## What is required:
Only the lines from the one containing "Viewport: 1568px width, 595px" through the end of the entries are to be copied, exactly and without pictures, please.

*** Opening of Supplied entries ***

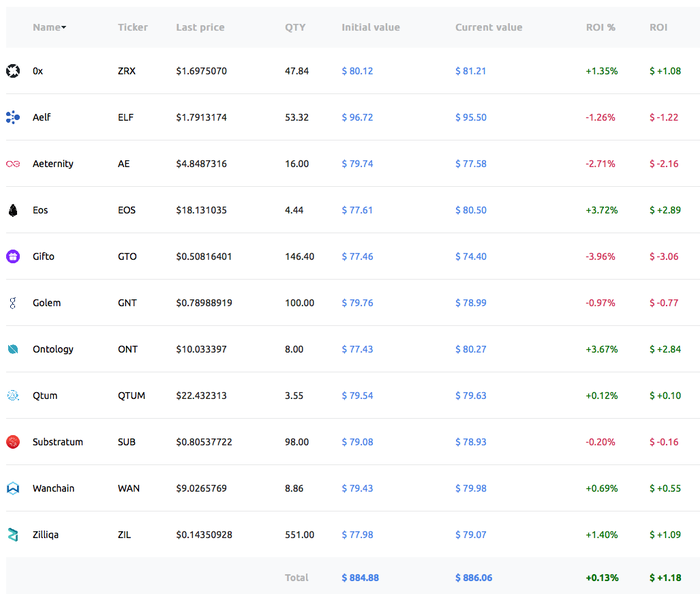This screenshot has width=700, height=594.
Task: Sort table by Last price header
Action: pos(200,27)
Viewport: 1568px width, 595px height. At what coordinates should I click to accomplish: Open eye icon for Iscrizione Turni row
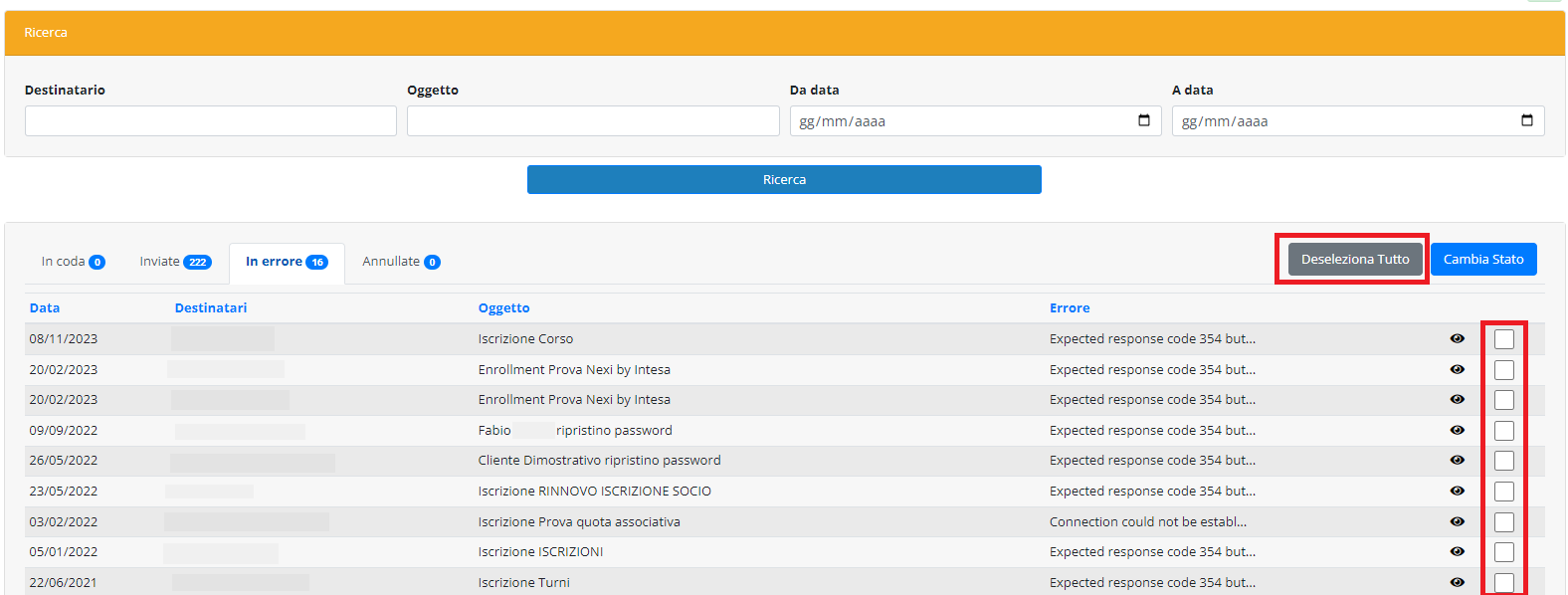(x=1457, y=583)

*** Close of Supplied entries ***

## Answer for this exercise:
Viewport: 1568px width, 595px height. At what coordinates should I click to accomplish: Open eye icon for Iscrizione Turni row
(x=1457, y=583)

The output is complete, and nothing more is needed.